» SET EXERCISE: Copy out word for word every line from the line with "The height and width of the screenshot is (776, 1200)." up to and including the line with "Action: pyautogui.click(x=59, y=277)".

(Data on locating visible targets)
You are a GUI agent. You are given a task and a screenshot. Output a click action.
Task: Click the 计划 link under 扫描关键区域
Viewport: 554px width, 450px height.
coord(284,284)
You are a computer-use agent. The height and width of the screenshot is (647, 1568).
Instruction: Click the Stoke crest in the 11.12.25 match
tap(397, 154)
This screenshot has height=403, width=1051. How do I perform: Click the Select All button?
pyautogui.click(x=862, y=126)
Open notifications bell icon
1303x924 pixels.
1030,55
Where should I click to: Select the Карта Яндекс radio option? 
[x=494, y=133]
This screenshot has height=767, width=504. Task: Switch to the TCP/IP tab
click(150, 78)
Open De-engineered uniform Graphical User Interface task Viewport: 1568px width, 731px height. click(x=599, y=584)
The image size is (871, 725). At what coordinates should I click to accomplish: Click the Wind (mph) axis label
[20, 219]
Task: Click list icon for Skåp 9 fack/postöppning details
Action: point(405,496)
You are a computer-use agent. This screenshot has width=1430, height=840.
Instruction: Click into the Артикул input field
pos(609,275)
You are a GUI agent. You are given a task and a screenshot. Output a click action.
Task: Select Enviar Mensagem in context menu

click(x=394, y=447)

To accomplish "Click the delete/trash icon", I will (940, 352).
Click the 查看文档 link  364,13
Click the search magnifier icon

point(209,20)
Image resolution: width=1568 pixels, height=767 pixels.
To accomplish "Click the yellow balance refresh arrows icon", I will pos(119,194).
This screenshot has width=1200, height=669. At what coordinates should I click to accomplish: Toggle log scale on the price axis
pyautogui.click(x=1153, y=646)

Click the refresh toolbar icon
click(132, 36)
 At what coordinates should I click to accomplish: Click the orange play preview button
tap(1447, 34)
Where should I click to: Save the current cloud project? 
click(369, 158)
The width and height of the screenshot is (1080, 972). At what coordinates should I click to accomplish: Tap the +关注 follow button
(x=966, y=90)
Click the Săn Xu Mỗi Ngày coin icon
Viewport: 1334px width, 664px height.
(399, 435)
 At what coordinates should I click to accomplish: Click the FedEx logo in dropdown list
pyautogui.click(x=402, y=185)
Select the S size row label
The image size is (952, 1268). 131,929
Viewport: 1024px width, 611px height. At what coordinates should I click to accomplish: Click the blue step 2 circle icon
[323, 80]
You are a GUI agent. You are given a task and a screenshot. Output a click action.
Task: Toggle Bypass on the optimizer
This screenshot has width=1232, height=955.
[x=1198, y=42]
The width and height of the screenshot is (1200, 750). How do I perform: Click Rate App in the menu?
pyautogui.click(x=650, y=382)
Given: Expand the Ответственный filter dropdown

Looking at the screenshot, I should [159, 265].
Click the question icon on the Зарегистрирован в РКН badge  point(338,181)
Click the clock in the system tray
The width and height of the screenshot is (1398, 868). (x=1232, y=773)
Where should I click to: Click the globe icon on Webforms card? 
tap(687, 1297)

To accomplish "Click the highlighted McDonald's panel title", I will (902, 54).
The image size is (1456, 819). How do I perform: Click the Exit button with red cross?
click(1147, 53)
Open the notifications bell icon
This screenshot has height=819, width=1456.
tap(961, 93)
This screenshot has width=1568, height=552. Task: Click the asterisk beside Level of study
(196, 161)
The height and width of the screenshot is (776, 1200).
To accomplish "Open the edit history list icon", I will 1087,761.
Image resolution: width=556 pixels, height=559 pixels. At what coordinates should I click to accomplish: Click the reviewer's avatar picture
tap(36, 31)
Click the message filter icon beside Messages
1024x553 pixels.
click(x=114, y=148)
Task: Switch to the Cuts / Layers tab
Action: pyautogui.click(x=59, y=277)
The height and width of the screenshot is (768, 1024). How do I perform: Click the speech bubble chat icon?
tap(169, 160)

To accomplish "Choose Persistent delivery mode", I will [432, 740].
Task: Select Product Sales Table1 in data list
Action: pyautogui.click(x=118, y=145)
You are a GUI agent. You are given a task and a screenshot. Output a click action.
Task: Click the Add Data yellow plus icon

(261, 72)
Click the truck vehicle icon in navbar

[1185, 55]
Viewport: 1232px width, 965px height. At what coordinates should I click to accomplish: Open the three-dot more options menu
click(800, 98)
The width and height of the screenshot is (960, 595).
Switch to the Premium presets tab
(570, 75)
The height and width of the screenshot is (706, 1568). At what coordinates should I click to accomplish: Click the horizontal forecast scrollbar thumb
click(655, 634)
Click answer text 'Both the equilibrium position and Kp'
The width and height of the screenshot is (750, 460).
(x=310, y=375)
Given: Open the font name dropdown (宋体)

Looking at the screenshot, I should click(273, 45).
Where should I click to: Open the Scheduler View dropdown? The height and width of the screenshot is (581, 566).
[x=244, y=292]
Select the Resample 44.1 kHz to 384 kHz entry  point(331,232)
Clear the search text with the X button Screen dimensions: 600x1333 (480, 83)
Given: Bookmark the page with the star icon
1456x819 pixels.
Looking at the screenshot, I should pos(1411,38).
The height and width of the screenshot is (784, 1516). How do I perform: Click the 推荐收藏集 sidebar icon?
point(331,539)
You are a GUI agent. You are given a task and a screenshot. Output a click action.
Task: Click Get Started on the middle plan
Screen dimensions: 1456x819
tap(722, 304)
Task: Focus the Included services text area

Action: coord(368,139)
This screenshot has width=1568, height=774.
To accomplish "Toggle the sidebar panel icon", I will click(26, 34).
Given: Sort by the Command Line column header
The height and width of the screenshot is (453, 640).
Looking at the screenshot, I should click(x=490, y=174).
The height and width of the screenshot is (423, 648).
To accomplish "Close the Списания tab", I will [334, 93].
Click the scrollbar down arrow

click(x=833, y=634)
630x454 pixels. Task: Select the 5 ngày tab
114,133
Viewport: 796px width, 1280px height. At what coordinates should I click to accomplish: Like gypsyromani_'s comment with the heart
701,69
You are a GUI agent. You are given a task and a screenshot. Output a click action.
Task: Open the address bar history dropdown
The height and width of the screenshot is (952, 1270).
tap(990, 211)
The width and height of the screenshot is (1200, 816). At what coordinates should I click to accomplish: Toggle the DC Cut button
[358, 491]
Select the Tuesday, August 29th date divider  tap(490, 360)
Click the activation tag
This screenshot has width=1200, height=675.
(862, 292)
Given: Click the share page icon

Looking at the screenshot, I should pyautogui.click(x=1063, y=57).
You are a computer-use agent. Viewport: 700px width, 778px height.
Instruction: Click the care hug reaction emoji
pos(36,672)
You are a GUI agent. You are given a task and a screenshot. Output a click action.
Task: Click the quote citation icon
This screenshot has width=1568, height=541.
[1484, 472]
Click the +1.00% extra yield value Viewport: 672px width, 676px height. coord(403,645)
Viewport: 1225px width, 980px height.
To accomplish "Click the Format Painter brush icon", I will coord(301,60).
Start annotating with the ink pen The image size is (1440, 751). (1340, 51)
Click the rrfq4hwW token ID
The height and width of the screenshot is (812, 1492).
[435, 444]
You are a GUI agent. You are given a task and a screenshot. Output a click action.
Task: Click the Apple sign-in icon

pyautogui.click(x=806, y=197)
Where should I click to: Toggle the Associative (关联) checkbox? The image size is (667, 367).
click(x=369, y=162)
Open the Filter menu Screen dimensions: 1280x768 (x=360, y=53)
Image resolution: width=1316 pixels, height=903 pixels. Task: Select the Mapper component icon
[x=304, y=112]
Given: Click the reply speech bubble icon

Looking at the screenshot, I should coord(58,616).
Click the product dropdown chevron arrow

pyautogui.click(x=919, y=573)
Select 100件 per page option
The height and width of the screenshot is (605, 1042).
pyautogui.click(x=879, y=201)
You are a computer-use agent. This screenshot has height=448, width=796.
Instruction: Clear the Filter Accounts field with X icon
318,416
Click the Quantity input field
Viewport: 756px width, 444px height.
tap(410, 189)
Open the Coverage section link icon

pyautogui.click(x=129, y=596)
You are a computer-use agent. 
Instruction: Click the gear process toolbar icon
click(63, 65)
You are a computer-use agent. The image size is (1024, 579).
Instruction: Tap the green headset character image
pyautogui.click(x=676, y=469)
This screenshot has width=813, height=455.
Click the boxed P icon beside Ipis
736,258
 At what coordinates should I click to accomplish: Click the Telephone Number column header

» RESPONSE:
The height and width of the screenshot is (776, 1200).
To accomplish "Open the edit history list icon", I will 1087,761.
Image resolution: width=556 pixels, height=559 pixels. At what coordinates should I click to accomplish: Click the reviewer's avatar picture
tap(36, 31)
Click the message filter icon beside Messages
1024x553 pixels.
click(x=114, y=148)
Task: Switch to the Cuts / Layers tab
Action: pyautogui.click(x=59, y=277)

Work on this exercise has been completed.